(Saved entries)
---+---
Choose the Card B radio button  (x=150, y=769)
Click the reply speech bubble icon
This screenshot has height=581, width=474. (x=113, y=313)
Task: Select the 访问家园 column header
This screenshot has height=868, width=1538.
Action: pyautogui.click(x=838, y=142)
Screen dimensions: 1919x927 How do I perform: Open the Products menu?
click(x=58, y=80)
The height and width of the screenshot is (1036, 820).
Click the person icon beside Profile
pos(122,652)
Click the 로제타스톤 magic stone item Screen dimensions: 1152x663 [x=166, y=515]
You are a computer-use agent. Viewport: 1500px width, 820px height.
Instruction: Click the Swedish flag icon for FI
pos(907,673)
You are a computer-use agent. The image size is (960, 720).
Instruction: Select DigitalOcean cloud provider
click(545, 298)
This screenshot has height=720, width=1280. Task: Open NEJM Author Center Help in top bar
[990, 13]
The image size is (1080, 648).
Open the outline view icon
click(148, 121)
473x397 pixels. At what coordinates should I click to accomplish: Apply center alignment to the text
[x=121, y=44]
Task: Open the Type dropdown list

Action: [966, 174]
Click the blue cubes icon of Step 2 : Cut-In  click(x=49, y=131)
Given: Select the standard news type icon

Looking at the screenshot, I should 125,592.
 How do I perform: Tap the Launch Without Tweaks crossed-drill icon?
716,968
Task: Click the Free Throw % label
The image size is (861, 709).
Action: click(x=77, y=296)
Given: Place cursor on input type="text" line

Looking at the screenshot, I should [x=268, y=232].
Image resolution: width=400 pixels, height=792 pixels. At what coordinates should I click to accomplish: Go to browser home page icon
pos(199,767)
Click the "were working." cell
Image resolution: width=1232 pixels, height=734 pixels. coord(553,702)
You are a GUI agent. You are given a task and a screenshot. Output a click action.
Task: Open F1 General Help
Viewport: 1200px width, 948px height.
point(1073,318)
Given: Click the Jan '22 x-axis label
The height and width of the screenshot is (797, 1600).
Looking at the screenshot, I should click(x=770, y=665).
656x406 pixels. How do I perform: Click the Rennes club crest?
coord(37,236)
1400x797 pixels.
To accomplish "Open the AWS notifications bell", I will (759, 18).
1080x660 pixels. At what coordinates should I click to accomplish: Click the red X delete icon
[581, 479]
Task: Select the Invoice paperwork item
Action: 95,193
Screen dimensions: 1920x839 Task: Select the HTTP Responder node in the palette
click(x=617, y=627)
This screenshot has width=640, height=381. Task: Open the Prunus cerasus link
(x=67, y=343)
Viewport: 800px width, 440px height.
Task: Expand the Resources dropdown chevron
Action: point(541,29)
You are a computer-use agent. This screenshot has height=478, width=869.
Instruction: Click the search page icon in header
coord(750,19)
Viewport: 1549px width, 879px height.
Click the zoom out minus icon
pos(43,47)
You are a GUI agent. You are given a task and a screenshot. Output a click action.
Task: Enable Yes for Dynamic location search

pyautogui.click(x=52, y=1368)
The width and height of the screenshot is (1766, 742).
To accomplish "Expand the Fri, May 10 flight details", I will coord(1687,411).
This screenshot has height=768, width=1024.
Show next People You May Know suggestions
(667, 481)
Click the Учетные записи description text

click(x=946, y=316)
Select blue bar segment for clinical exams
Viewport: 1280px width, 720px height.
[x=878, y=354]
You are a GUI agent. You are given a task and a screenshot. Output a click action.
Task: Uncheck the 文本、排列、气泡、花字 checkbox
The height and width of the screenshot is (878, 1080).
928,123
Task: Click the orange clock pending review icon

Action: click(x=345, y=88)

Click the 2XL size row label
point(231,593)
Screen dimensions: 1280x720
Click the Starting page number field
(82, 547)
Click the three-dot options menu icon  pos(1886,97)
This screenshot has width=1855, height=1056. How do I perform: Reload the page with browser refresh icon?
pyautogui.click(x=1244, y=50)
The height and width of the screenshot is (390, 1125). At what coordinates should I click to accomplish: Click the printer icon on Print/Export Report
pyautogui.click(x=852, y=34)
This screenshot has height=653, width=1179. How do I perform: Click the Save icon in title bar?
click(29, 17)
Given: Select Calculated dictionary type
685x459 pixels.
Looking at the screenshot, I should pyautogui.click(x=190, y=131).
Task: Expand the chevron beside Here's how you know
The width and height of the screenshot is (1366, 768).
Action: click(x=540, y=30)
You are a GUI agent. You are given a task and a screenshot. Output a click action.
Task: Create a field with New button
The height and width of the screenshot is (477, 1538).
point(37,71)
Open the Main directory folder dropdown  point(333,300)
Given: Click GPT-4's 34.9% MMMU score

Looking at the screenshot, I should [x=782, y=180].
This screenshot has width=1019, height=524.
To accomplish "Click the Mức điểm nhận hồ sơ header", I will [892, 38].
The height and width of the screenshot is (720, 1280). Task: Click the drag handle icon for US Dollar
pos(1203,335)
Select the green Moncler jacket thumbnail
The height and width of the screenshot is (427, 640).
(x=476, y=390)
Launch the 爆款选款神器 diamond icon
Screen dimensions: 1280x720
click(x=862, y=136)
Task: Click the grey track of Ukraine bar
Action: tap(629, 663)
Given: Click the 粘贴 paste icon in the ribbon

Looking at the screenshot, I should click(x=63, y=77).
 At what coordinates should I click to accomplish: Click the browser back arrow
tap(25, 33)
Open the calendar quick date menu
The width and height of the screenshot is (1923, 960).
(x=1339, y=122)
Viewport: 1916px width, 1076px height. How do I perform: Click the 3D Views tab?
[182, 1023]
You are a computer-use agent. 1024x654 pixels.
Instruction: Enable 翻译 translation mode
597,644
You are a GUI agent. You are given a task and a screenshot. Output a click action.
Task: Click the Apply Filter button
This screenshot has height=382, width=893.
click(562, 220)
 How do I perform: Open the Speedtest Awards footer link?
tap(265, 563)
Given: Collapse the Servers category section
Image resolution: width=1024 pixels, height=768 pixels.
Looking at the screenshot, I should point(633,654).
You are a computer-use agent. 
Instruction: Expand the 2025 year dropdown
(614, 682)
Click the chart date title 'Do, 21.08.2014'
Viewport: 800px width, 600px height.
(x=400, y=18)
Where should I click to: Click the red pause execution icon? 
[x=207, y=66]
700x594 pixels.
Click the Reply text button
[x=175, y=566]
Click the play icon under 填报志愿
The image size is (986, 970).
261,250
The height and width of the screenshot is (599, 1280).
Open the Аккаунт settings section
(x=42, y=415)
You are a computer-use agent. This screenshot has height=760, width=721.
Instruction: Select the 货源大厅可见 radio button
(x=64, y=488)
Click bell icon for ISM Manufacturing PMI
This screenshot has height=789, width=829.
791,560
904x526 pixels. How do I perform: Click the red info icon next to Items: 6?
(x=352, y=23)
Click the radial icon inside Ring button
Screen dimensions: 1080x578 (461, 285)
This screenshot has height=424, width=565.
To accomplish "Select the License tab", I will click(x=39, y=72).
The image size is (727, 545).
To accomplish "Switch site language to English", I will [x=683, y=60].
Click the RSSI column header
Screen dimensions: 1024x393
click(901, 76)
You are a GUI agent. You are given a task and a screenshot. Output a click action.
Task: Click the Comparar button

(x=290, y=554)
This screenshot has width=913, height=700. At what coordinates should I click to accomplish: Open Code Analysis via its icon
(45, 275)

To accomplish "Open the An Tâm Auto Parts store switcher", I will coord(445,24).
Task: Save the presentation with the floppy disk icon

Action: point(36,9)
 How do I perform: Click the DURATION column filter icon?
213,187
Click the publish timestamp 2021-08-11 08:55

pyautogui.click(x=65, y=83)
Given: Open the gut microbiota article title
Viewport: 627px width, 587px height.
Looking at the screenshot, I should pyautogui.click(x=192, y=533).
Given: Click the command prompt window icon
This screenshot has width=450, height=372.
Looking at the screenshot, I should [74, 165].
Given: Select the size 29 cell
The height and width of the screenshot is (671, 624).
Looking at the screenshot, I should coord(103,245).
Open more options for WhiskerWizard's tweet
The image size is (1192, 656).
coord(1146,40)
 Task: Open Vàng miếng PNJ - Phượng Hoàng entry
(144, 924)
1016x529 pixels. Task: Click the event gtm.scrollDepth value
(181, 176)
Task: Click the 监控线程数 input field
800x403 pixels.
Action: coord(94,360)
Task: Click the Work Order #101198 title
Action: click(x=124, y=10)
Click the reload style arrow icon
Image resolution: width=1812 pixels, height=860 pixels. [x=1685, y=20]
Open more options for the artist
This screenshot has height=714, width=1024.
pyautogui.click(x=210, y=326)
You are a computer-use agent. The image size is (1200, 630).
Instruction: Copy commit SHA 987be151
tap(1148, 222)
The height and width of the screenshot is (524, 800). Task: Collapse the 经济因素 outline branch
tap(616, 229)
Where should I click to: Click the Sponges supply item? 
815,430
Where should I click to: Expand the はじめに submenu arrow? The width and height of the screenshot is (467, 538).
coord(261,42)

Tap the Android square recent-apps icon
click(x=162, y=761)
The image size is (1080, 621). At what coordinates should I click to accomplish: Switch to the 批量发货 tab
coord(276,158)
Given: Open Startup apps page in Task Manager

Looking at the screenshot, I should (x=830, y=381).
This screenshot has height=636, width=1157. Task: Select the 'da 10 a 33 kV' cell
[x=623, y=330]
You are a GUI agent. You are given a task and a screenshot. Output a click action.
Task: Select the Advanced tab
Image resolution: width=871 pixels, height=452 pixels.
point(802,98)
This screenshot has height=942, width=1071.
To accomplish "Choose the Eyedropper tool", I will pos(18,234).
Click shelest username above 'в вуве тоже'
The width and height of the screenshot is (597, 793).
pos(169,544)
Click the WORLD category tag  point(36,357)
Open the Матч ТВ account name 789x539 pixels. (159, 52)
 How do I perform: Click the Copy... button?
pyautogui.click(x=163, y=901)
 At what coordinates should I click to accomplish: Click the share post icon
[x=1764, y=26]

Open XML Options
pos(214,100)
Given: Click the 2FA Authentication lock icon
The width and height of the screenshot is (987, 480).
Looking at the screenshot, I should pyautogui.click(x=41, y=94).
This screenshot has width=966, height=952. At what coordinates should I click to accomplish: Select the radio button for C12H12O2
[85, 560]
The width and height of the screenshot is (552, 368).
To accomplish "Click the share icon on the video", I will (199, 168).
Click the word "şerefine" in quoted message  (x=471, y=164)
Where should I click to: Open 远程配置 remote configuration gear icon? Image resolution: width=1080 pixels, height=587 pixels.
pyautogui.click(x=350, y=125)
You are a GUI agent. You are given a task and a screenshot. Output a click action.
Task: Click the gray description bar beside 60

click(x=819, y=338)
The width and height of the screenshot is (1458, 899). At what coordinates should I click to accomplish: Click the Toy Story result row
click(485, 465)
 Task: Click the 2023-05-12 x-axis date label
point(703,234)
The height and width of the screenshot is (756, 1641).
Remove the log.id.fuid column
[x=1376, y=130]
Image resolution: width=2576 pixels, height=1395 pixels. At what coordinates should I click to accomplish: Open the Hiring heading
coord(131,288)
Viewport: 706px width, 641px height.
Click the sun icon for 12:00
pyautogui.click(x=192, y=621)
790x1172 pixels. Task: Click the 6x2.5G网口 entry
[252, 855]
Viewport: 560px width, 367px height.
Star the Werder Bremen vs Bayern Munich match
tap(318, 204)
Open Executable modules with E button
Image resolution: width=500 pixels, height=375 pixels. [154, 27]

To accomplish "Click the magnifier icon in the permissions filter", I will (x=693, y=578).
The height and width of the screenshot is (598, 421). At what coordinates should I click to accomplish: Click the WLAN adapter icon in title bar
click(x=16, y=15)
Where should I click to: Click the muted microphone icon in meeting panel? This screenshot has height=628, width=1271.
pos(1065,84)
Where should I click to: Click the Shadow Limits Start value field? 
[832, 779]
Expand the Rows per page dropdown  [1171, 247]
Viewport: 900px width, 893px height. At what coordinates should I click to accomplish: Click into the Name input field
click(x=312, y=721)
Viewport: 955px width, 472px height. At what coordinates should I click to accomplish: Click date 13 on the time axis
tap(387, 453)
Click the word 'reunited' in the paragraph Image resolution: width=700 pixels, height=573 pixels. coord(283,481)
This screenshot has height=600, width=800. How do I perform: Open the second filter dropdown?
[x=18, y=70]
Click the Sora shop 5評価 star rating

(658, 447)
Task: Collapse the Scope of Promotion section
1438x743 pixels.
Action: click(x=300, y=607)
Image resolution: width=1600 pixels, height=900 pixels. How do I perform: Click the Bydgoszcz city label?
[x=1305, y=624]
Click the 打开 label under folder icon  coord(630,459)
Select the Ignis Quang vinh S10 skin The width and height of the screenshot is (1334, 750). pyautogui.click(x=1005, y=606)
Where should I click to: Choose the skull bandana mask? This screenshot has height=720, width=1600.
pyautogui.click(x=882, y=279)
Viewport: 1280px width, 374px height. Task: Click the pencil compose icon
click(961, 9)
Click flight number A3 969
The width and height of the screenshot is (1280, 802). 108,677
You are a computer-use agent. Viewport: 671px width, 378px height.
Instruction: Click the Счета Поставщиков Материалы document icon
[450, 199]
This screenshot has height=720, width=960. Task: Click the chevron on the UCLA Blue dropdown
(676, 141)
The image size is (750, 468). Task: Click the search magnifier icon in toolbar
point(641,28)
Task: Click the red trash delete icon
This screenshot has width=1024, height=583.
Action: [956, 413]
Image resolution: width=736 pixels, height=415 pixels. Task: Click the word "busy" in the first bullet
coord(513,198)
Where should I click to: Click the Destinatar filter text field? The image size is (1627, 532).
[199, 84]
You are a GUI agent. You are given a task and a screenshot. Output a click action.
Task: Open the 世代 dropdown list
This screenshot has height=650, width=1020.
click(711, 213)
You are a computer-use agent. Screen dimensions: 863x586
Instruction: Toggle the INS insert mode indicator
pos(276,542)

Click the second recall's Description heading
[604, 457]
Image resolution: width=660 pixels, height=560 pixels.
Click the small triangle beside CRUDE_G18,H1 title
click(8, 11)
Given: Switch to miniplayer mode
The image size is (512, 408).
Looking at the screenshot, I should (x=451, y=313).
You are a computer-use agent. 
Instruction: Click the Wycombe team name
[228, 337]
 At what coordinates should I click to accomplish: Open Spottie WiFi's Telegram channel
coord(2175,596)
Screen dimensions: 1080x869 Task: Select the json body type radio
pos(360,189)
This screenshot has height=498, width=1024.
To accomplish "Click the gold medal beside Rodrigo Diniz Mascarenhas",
---+---
**EXERCISE**
Beginning at the line above that contains "You are a computer-use agent. Viewport: 1500px", return each line exactly through the line that contains "Task: Open F1 General Help", and no others.

**SOLVED EXERCISE**
You are a computer-use agent. Viewport: 1500px width, 820px height.
Instruction: Click the Swedish flag icon for FI
pos(907,673)
You are a computer-use agent. The image size is (960, 720).
Instruction: Select DigitalOcean cloud provider
click(545, 298)
This screenshot has height=720, width=1280. Task: Open NEJM Author Center Help in top bar
[990, 13]
The image size is (1080, 648).
Open the outline view icon
click(148, 121)
473x397 pixels. At what coordinates should I click to accomplish: Apply center alignment to the text
[x=121, y=44]
Task: Open the Type dropdown list

Action: [966, 174]
Click the blue cubes icon of Step 2 : Cut-In  click(x=49, y=131)
Given: Select the standard news type icon

Looking at the screenshot, I should 125,592.
 How do I perform: Tap the Launch Without Tweaks crossed-drill icon?
716,968
Task: Click the Free Throw % label
The image size is (861, 709).
Action: click(x=77, y=296)
Given: Place cursor on input type="text" line

Looking at the screenshot, I should [x=268, y=232].
Image resolution: width=400 pixels, height=792 pixels. At what coordinates should I click to accomplish: Go to browser home page icon
pos(199,767)
Click the "were working." cell
Image resolution: width=1232 pixels, height=734 pixels. coord(553,702)
You are a GUI agent. You are given a task and a screenshot. Output a click action.
Task: Open F1 General Help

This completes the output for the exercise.